But at the moment in my life when I filmed that last year, it was a moment where I was going through something really hard for me to deal with, and it allowed me to really use those emotions in this scene in the sense of, like, I’m done. I’ve had it. And to be able to live that experience with Dayanara was so true, and just perfect timing. I always want to do justice to the characters I play, and Dayanara obviously is the role that most people know me for. And I always want to be as genuine and as organic and truthful with her story. So when I came back, and I’m surrounded in the circle with a gun and I decide to shoot — to take this moment in my own hands, and to take it all and risk it all — it was a moment I could actually connect with her and say, We’re experiencing this both.
And I know that you feel the betrayal of Bennett and the sacrifice that you had to take with Pornstache, as a woman, and just being pushed and guided in the wrong direction throughout your whole life. It was liberating. It was like, Yo, this is my moment. This is my moment as Dascha, but this is my moment as Dayanara to prove, You know what, I’m a woman, I’ll sacrifice everything for my child. I am also here, and as hard as it might sound, I’m losing it all, but I’m gaining it all at the same time.
We’ve watched Daya grow up in prison, and she’s changed a lot. Why did you not expect her to go through with it?
Knowing her and knowing that every decision she has made has been influenced, or has been deviated by what somebody else tells her. That’s something I have in common with Dayanara. And it’s so exciting that every time I get the opportunity to play her in different situations, I learned how we have similarities and characteristics as a woman. We make a decision and we know intuitively, This is what’s best for me, but then we consult with others, and we start asking people, What do you think I should do? And then we allow them to guide us, thinking they know what’s best for us, and then we’re in a situation where we’re like, I shoulda never told anyone. I should’ve just made my own fuckin’ decision. And I think that’s why Daya at that moment isn’t going to allow someone to tell her, Don’t do it. And then at the same time, I realized you just never know someone, especially when they’re under pressure and they have evolved, and they are in a different stage in their life. You just never know what their reaction is, and that was so great to digest as an actor. To know how unexpected that was, it gave me freedom. It was a moment to thank [creator Jenji Kohan] and all the writers for allowing me to have this moment, because I felt free.
When she’s painting, she says, “I’ve got a lot of emotions, but guilt ain’t one of them.” She’s at peace with what’s going on.
That was one thing that was really important. I wanted her to keep on doing her art. And we see where they pushed her away from it. There has to be a point where she keeps on doing this because that’s her outlet. That’s her true expression. You don’t really see her as violent. But she’s like, I will be the one to risk it all for everyone here because I’ve already risked everything for myself.

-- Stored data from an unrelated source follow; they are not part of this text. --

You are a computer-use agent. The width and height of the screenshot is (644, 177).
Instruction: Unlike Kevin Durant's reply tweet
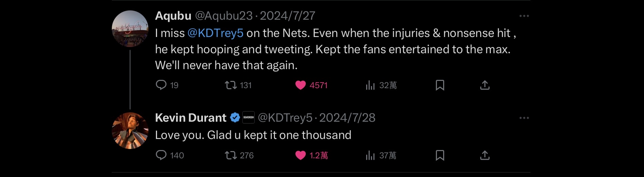301,155
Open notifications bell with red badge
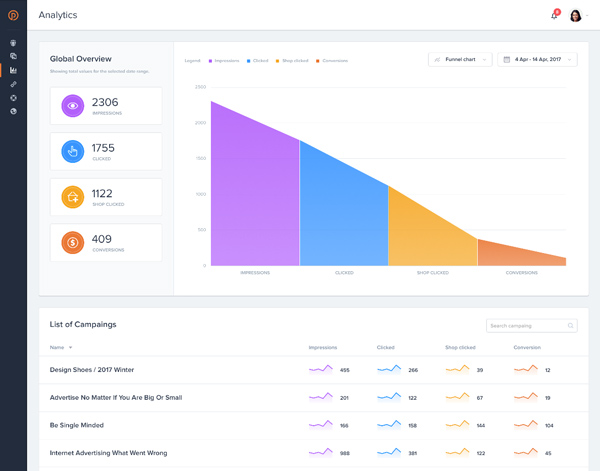The width and height of the screenshot is (600, 471). coord(554,15)
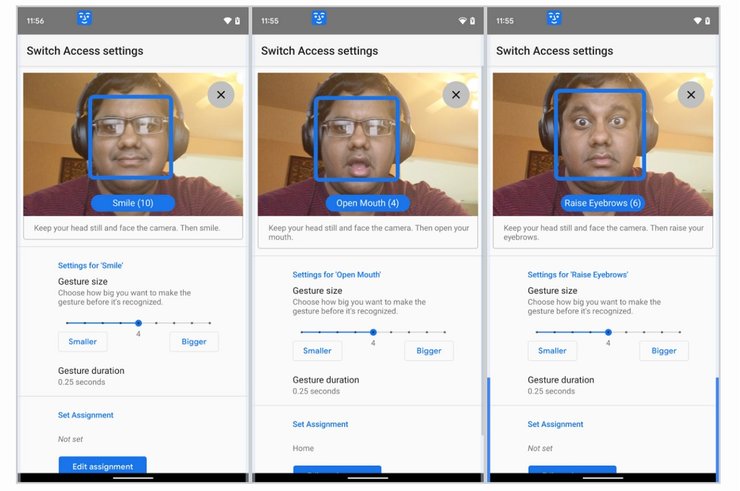Tap battery icon in third phone's status bar
Image resolution: width=740 pixels, height=491 pixels.
pos(706,20)
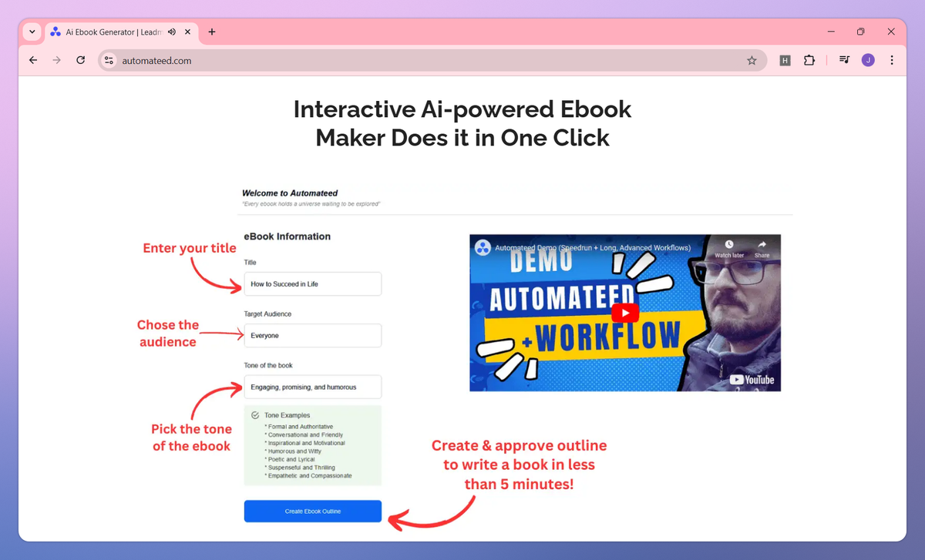Viewport: 925px width, 560px height.
Task: Open the Chrome three-dot menu
Action: (x=892, y=59)
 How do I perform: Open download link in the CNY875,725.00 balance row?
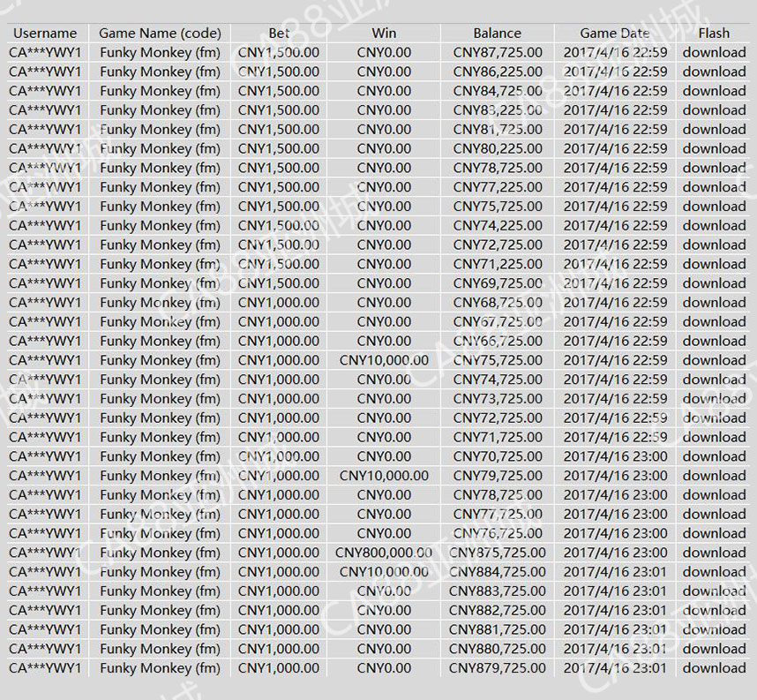(x=714, y=553)
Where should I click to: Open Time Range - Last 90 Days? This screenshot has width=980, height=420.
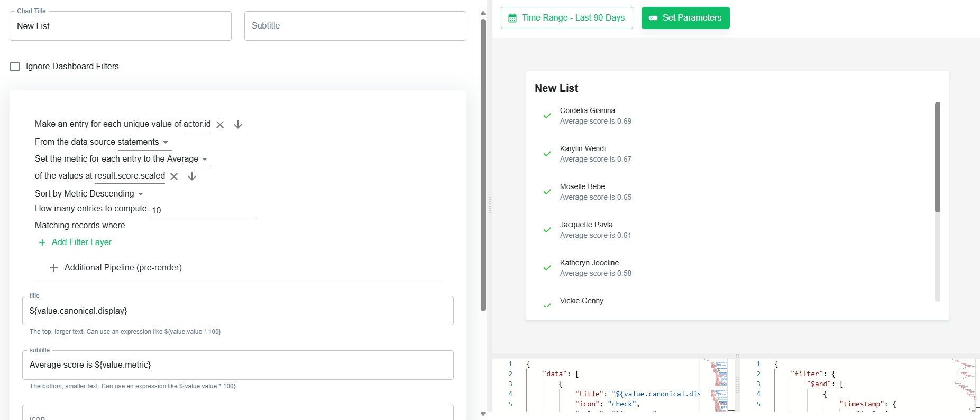pos(566,18)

Her relationship to her mom is so critical to who she is. I’ve read stories about you, and it seems you had a very close relationship with your own mom. What has it been like for you to play this very different type of relationship between mother and daughter? Even in the flashback that they showed this season, it’s so hard to watch how Aleida responds to her and treats her, and all Daya has ever wanted was that love she doesn’t get from her.
Well you can’t judge, although we do it innately at times. For me, it’s understanding that every mother/daughter, every parenting situation is different, and there are different dynamics to it. We have to be honest, and we have to not be so ignorant to know that there’s no “normal” relationship. There’s love in everything. And although it might not be healthy, there’s love every which way. And they have a love. They do love each other. Dayanara and her mom love each other dearly, but there is a difference in personality, a different characteristic, and I’ve had to understand that and learn that — because at the end of the day, Dascha is Dascha, and what I’m bringing to her are emotions, not my experiences. And that’s how I play as an actress. I bring emotions to the characters, but I don’t attach my experiences to her because the setting is totally different. There are times where I’m like, Oh my God, I’m so lucky to have had the mother that I had and that I love and that I look up to. I’m just so grateful even more now, you know? Sometimes we’re dealt cards and we have to know how to play them. And sometimes it’s about knowing how to play blackjack, and sometimes it’s about knowing how to play spit or solitaire. But the cards you’re dealt, different games in life, you have to learn how to look beyond that, and eventually it’s your experience looking out.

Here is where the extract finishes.